Given instruction:
Write out every one of the items below word for word, and leave the pictures out of your answer.

============

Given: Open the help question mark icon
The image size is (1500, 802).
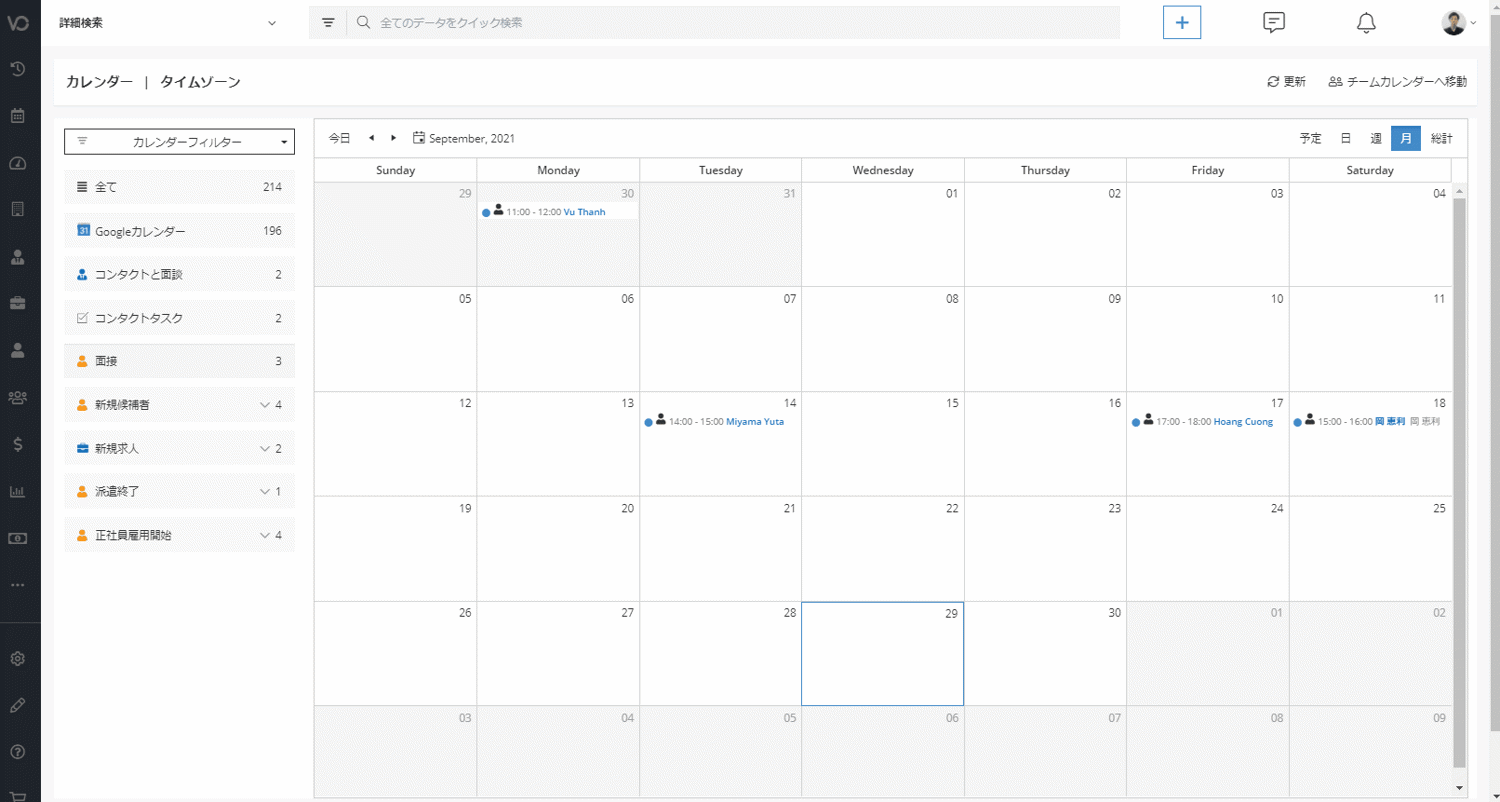Looking at the screenshot, I should pos(17,752).
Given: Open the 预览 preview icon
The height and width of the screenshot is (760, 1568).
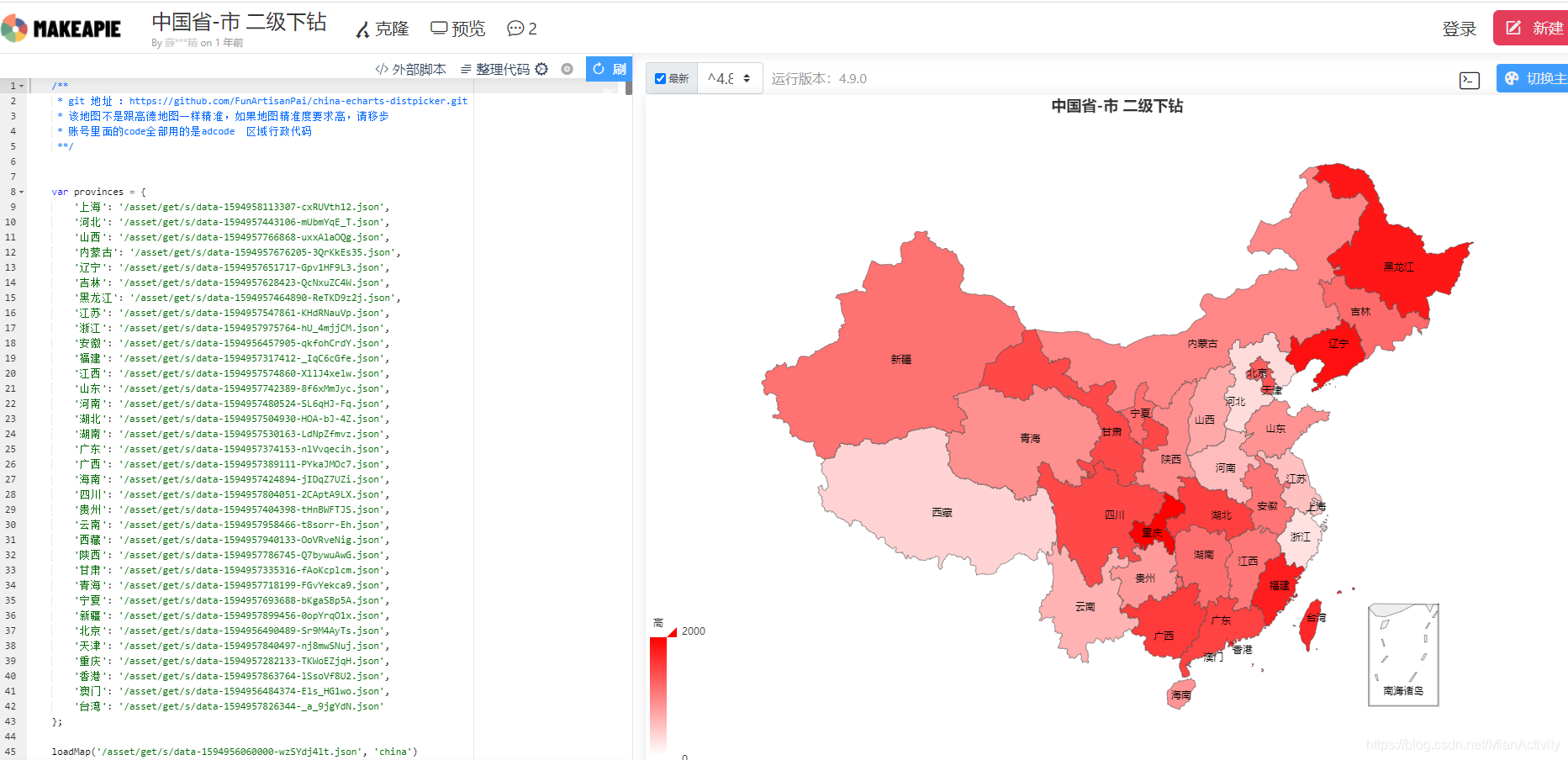Looking at the screenshot, I should (x=438, y=28).
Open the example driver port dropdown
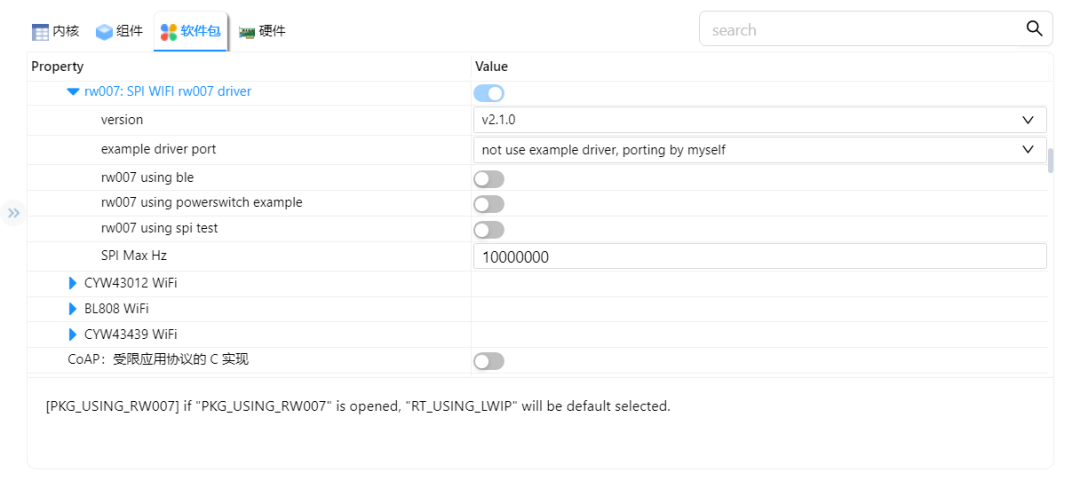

============

Solution:
Given: Open the help question mark icon
The image size is (1500, 802).
Looking at the screenshot, I should pos(17,752).
Given: Open the 预览 preview icon
The height and width of the screenshot is (760, 1568).
Looking at the screenshot, I should (x=438, y=28).
Open the example driver port dropdown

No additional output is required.